Finalement, la France participera à l'initiative de la République tchèque, qui entend jouer les intermédiaires pour des pays européens qui souhaitent acquérir des obus produits hors d'Europe, puis les fournir à l'Ukraine. « L'initiative prise par la République tchèque en matière de munitions est un complément important auquel nous adhérons et donc nous allons travailler ensemble, a annoncé mardi Emmanuel Macron lors de sa visite à Prague. (...) C'est l'illustration d'un volontarisme et d'un pragmatisme ». En dépit des doutes sur les quantités d'obus identifiées par la République tchèque et la volonté du chef de l'État français de privilégier la base industrielle et technologique de défense européenne (BITDE), le pragmatisme l'a finalement emporté pour aider à tout prix l'Ukraine, dans une période difficile, à résister à l'agression russe.
« L'initiative tchèque est extrêmement utile, nous la soutenons, nous y participerons. Elle consiste à aller chercher des munitions partout où elles sont disponibles, compatibles avec les équipements que nous avons livrés », a expliqué Emmanuel Macron.
5.000 obus par jour
Les ministres de la défense vont poursuivre les travaux pour trouver des solutions très rapidement et coordonner toutes les initiatives similaires lancées par plusieurs pays européens. « Nous avons commencé des travaux qui étaient jusqu'alors conduits séparément, et là c'est un travail de mutualisation de plus grande efficacité », a expliqué mardi Emmanuel Macron. Pourquoi ce pragmatisme ? « Les besoins de l'Ukraine sont d'un tel niveau qu'il faut aller chercher maintenant au-delà de ce que nous pouvons produire et de ce que nous avons en stock, c'est le sens de cette initiative. Il faut aussi aller chercher vers des pays tiers non-européens des capacités restantes pour faire face aux besoins de court terme en termes de munitions à l'Ukraine », a précisé le président français. Car les forces ukrainiennes consomment 5.000 obus environ par jour.
En dépit de l'accélération et de l'augmentation des productions en Europe ainsi que de la livraison des stocks d'obus disponibles, les pays européens sont très loin de pouvoir satisfaire les demandes des Ukrainiens, confrontés à une guerre de haute intensité très consommatrice en munitions. Par exemple, la France devrait produire 4 à 5.000 obus par mois d'ici à la fin de l'année (contre 2.000 au début de la guerre). Trop peu pour tenir les positions face aux Russes. D'autant que la France souhaite garder une partie de cette production pour ses propres forces. « Nous devons garder des capacités pour nous défendre nous-mêmes », a averti Emmanuel Macron.
Avec quels financements ?
« Les ministres vont nous proposer les voies et moyens de le faire et je pense que, dans ce cadre, cela peut être une mobilisation bilatérale, ça peut être des coopérations avec ces tierces parties, des financements bilatéraux comme des financements européens, ceux de la Facilité européenne de paix qui peuvent être mobilisés pour partie au service de cette initiative », a souligné Emmanuel Macron.
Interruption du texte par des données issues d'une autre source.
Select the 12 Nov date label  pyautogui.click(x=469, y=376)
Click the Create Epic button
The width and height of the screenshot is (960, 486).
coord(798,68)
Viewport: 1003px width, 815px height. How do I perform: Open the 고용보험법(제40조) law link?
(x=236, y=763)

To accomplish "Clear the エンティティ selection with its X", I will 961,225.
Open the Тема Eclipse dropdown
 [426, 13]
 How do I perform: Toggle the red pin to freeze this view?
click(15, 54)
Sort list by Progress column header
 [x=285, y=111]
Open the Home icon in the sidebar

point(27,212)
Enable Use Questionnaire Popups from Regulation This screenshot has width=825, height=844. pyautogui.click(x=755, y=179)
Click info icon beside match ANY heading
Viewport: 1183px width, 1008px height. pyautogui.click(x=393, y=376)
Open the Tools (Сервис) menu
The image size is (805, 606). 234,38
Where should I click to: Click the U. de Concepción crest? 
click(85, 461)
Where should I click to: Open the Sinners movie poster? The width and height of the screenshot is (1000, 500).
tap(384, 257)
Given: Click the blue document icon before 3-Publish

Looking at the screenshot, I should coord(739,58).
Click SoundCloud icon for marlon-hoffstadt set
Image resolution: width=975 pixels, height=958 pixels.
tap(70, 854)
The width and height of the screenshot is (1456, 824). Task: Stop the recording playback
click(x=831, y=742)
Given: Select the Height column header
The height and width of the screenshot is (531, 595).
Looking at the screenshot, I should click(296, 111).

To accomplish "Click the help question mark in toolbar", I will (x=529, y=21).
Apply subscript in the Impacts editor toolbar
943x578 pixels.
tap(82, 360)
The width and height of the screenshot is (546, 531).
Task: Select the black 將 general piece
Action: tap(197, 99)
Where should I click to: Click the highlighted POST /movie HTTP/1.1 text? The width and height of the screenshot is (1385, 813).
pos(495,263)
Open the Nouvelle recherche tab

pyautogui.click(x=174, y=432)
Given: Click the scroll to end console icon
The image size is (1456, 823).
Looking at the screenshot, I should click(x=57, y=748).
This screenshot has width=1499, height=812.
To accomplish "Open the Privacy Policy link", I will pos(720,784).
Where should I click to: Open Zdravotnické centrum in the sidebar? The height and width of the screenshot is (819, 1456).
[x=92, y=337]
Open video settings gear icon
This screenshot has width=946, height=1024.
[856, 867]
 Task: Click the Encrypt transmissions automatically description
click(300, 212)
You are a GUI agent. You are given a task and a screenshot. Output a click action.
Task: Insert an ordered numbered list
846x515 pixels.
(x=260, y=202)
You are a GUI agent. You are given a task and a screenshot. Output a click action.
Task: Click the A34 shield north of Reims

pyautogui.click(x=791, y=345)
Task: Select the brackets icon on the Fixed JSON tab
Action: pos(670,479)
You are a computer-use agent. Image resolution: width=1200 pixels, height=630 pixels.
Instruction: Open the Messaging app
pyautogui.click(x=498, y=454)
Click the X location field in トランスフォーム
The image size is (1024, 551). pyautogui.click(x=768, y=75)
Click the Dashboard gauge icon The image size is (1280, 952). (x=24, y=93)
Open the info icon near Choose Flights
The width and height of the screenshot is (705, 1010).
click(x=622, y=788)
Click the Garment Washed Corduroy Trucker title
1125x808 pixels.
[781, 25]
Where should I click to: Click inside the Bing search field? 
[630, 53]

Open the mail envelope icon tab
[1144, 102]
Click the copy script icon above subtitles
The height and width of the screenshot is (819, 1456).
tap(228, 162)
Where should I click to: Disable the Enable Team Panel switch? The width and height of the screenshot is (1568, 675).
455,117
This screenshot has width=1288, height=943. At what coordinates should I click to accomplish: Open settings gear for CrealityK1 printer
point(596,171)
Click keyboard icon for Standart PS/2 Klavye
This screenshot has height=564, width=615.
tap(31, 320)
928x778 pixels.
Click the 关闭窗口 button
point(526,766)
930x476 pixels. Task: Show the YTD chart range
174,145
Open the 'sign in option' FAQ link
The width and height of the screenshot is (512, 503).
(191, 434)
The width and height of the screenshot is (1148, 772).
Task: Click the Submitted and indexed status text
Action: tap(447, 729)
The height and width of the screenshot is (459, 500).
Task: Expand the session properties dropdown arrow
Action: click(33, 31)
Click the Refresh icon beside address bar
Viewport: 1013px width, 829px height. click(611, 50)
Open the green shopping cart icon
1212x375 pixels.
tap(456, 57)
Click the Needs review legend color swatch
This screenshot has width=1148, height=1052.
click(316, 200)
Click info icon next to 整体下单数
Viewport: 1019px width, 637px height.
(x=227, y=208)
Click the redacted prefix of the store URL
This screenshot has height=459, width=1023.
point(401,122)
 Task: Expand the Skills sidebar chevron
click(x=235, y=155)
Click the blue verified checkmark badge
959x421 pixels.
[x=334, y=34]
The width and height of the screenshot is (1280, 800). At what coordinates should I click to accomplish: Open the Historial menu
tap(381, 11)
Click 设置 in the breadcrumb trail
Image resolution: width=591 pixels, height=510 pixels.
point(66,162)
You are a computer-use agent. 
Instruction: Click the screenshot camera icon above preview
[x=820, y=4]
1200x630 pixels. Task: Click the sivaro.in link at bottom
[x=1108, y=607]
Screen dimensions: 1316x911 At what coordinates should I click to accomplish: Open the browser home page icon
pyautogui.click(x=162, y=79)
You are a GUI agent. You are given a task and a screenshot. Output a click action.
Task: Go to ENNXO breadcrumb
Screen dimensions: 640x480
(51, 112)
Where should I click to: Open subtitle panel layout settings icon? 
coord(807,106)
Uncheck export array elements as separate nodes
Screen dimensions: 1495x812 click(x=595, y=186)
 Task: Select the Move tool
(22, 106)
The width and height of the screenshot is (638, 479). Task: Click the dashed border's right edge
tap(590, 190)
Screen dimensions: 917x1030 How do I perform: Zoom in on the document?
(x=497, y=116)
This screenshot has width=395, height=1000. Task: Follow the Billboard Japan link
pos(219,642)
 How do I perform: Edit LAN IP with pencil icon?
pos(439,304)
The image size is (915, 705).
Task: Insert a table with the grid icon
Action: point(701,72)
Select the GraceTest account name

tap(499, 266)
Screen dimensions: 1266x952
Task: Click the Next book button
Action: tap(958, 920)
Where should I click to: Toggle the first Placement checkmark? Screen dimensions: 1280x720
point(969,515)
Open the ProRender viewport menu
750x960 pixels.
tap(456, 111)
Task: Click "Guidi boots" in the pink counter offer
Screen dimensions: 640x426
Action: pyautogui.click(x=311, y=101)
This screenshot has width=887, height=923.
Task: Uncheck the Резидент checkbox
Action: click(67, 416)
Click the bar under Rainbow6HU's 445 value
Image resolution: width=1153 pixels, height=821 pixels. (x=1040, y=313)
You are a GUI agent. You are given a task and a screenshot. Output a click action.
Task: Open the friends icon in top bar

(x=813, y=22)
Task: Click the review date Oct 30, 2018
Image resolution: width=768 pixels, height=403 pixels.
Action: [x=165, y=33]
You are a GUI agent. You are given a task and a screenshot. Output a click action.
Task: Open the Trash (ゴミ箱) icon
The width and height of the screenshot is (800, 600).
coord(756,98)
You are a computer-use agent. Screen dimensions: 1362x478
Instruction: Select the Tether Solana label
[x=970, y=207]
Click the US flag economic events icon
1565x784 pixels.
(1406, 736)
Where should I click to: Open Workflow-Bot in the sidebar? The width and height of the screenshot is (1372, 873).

Pourtant, la France avait été très claire sur le financement de cette initiative. C'est « une initiative extra-européenne, en tout cas hors des mécanismes financiers de l'Union européenne et hors des discussions que nous avons en ce moment sur la Facilité européenne de paix », précisait pourtant la présidence de la République en fin de semaine.
Le président a exclu de financer ces achats de munitions avec les avoirs russes gelés pour des raisons de légalité. En revanche, il a expliqué que « la position de la France est simple : nous sommes tout à fait favorables à la proposition de taxer les revenus des avoirs qui sont identifiés et dont le cadre légal a été précisé sur Euroclear, ce qui représente 3 à 5 milliards par an ». Il est également favorable à financer cet effort, « y compris avec des financements européens plus innovants, comme l'a proposé, par exemple, la Première ministre (estonienne, ndlr) Kaja Kallas, consistant à apporter des garanties budgétaires nationales pour émettre sur le marché de la dette commune afin de financer notre effort industriel et de guerre ». Cela fait partie des options que la France soutient.